= Cannabis in Latvia =

Cannabis in Latvia is illegal for recreational and medical purposes, but production of industrial hemp is permitted.

Possession of quantities up to 1 gram are fined up to 280 euro, for second offences within a year period criminal charges are applied. Possession of larger quantities can be punished with up to 15 years imprisonment.

== History ==
=== 1918-1940 ===
During the first period of Latvian independence, use of cannabis was not prohibited and not widespread, although during that period use of other drugs such as cocaine and morphine were also not prohibited, with sale of those drugs restricted to pharmacies.

Latvia participated in the First International Opium Convention of 1912, which dealt with limiting the international trade of opium and cocaine products.

On 19 February 1925, the Convention added restriction on cannabis extracts and tinctures, but not on herbal cannabis. This version of the Convention entered into force on 25 September 1928.

On 26 June 1936, the UN set up the first international treaty providing for the criminalization of opium, coca, and cannabis products in non-medical and non-scientific production and distribution (Convention for the Suppression of the Illicit Traffic in Dangerous Drugs). It was signed by only a few countries; Latvia and Lithuania did not sign, Estonia signed it but not ratified.

===Soviet Union===
Throughout the territory of the USSR there was a law that penalized marijuana smuggling and trade with 1–3 years in prison or forced labor, but without penalties for possession or use.

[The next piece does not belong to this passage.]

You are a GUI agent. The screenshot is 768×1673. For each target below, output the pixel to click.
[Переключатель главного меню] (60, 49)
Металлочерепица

Cannabis was banned in the USSR in 1974 with the law On combating policy in the fight against drug addiction. This law also harshened penalties for drug trafficking.Since then, the territory of the USSR the term "narcotics" began to be applied to all prohibited substances, not only opiates.

===1990–Present===
After the collapse of the USSR the number of people who have used cannabis products was very low (below 2%). In the 1990s marijuana's popularity grew rapidly and reached Western levels, nowadays it continues to grow slightly. Since independence, not only marijuana trafficking and production, but also the possession has been criminalized. It is governed by the 1961 30 March United Nations Single Convention on Narcotic Drugs, which Latvia signed on 11 May 1993.

==Prevalence of use==
In Latvia, cannabis products (marijuana and hashish) is the most commonly used illicit substance. Since 2007, studies show marijuana Latvian 15-64 year age group among experienced in 12.1% of the population, which had increased in comparison with the 2003 study, when cannabis products in the number of users was 10.6%. In the age group 15–34 years rates were much higher, and in 2007 the population of this age tried cannabis products was 21.7%.

Riga City Councils Welfare Department in turn has made repeated studies still the youngest age group (9th and 10th grade students in the middle). In this age group, while in 2010, cannabis products were 22.7% of students have tried to turn the use of a slight increase between 2008 and 2006, when tried cannabis products were 22% and 18%.

According to Center for Disease Prevention and Control Center data in late 2010 addiction records of hemp products addiction treated 72 people. Compared with other psychotropic substances, although it is quite a bit like with alcohol addiction in late 2010 addiction inventory totaled 24,998 people (alcohol users Although there are eight times higher).

==Legal status ==
Latvian marijuana production, distribution and use is also against the law. Marijuana or cannabis is included in the Ministry of Welfare under the control of narcotic drugs, psychotropic substances and precursors in List I - Prohibited especially dangerous narcotic drugs and psychotropic substances treated as such ). The marijuana use or storage of up to 1 gram can order the administrative penalty to 280 euros or a warning. In addition, be issued a written warning of criminal liability, if the violation will be repeated during the year. For storage of larger amounts of marijuana, growing and distribution can be sentenced to prison, in some cases up to 15 years. In practice, people with no previous convictions receive a milder punishment - a conditional sentence. Latvian marijuana medical marijuana is not used because of the location in the drug list.

===Decriminalization initiative===
In 2012 the public initiative platform ManaBalss.lv collected signatures for the 'marijuana decriminalization", to remove criminal penalties for cultivation and possession of small amounts of cannabis by those over 18. Under the proposed regulations, Latvians would be permitted to grow not more than two or three cannabis plants, and keep 20-30 grams of cannabis at home, and publicly carry no more than 5 grams.

On 24 March 2015 the cannabis decriminalization petition on ManaBalss.lv collected 10,005 signatures of citizens, which meant that the initiative may be submitted to Latvian Parliament. On May 18, the new initiative representative Donats Blaževičs published 100 arguments for marijuana decriminalization initiative to support the site 100argumenti.lv.

Parliament declined this initiative on September 3.